== Page excerpt ==

WHEREAS, there can be no assurance as to when and if the shares of Common Stock will become quoted on either Nasdaq or the OTC BB and, even if the shares of Common Stock are quoted on either venue, there can be no assurance that an active trading market will develop for such shares;

WHEREAS, as part of the Equity Offering, the Company has agreed to register for resale the shares of New Common Stock issued in the Equity Offering (together with the shares of Common Stock underlying the New Warrants) on a registration statement to be filed with the SEC;

WHEREAS, the Company and the Investor hereby desire to modify the terms and conditions of that certain subscription agreement executed by and between the Company and the Investor with respect to the Offering (“Subscription Agreement”) and the Note issued by the Company to the Investor in the Offering as set forth herein;

NOW, THEREFORE, for and in consideration of the mutual premises contained herein and for other good and valuable consideration, the receipt and sufficiency of which are hereby acknowledged, the parties hereto agree as follows:

1. Amendments to Note.

A. Except as otherwise defined herein, the capitalized terms set forth in Section 1 of this Modification Agreement shall have the meaning set forth in the Note.

===
== Material ==

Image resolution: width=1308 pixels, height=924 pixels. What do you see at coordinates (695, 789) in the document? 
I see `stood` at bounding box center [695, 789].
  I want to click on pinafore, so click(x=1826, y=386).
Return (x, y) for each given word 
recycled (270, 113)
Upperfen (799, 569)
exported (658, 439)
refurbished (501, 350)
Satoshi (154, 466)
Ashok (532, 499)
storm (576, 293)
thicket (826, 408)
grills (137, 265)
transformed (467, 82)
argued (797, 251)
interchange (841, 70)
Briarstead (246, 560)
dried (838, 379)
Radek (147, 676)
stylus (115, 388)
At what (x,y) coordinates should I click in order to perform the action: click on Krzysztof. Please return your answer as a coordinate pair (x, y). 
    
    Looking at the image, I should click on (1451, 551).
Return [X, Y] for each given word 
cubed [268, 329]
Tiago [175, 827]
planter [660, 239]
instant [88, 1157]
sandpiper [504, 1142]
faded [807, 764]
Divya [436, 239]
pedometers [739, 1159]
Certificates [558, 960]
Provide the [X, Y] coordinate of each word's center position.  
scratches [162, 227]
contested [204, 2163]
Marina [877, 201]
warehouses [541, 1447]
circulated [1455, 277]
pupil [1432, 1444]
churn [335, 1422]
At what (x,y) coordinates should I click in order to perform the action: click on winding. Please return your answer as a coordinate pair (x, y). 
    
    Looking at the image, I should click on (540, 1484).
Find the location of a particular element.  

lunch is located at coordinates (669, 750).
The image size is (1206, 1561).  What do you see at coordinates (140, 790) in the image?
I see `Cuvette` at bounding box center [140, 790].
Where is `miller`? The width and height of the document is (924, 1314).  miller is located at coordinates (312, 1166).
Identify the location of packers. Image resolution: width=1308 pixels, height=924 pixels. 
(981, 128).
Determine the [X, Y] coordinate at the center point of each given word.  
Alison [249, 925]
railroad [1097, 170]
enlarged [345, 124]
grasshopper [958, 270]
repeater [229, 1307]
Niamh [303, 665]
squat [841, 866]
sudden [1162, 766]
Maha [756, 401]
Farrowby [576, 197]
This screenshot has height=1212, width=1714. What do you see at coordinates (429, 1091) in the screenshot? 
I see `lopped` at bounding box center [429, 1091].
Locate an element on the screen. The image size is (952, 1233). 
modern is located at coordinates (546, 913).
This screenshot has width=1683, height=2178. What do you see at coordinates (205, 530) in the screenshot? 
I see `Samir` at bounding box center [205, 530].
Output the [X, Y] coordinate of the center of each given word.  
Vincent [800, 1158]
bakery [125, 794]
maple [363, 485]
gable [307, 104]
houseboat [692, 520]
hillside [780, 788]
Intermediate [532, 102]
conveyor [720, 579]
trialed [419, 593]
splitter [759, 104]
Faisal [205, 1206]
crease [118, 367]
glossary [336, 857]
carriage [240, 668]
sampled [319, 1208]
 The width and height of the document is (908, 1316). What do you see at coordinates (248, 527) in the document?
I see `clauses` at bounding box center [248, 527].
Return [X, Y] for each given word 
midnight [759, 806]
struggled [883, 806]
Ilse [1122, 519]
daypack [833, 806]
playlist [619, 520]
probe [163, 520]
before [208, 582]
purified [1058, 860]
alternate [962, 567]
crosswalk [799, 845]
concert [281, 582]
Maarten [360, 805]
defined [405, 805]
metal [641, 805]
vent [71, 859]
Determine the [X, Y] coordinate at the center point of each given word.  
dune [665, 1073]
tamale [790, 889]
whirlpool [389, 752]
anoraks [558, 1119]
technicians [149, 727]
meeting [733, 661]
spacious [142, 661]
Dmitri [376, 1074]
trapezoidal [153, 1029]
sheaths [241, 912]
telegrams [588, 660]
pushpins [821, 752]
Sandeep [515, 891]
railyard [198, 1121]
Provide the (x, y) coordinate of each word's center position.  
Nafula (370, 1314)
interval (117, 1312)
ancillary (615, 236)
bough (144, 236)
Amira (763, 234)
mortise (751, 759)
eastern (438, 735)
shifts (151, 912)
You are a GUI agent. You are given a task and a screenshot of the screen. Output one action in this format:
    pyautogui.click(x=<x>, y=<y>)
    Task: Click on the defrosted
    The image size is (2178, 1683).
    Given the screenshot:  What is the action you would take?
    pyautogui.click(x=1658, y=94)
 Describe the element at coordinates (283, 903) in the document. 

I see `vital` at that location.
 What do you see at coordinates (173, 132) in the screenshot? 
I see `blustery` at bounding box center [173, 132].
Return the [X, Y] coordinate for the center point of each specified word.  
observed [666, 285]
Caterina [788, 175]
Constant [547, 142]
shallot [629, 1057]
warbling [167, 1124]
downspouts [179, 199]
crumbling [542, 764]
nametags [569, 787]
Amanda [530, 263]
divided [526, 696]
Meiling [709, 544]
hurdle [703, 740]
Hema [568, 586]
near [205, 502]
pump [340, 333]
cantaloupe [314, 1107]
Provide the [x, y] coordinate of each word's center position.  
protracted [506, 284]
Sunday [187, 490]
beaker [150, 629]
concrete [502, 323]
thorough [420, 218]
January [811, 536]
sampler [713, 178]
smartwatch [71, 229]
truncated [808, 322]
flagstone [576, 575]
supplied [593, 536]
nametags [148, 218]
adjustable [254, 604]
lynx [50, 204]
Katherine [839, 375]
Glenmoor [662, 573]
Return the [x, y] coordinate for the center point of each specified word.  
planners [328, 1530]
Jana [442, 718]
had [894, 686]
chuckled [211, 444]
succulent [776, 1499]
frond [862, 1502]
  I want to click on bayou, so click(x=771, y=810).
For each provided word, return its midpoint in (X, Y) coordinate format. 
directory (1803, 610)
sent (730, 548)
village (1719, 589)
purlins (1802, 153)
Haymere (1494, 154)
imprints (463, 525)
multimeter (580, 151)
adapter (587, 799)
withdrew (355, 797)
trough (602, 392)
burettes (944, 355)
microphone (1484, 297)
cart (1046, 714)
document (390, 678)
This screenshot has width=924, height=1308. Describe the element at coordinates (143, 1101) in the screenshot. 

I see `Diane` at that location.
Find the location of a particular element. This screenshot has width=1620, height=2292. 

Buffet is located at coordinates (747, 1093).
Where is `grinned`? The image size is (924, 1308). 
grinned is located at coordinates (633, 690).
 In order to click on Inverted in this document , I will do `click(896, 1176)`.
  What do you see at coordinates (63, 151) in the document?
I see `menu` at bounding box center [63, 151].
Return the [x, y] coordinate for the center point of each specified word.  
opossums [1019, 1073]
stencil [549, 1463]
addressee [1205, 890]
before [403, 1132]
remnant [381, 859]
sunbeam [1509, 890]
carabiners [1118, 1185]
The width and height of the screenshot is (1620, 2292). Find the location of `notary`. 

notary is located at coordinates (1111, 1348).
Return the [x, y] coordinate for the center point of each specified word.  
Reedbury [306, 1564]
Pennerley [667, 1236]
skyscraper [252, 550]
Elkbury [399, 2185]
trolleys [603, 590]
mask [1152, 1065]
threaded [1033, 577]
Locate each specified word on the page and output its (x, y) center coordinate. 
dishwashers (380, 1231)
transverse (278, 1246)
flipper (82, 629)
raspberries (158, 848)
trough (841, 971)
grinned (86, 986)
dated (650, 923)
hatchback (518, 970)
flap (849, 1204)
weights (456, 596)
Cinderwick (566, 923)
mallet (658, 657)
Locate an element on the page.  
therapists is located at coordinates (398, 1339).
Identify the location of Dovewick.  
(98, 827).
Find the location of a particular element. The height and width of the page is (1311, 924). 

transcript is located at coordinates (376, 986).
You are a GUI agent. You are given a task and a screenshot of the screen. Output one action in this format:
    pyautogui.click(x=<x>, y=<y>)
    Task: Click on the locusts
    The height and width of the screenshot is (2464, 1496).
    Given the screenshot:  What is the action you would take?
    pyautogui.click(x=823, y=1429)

===

## What you have to do:
Can you rewrite the part of the modification agreement excerpt that opens with the words "NOW, THEREFORE, for" and closes with "1. Amendments to Note.", swapping "parties" for "signatories"?

## Solution to this exercise:
NOW, THEREFORE, for and in consideration of the mutual premises contained herein and for other good and valuable consideration, the receipt and sufficiency of which are hereby acknowledged, the signatories hereto agree as follows:

1. Amendments to Note.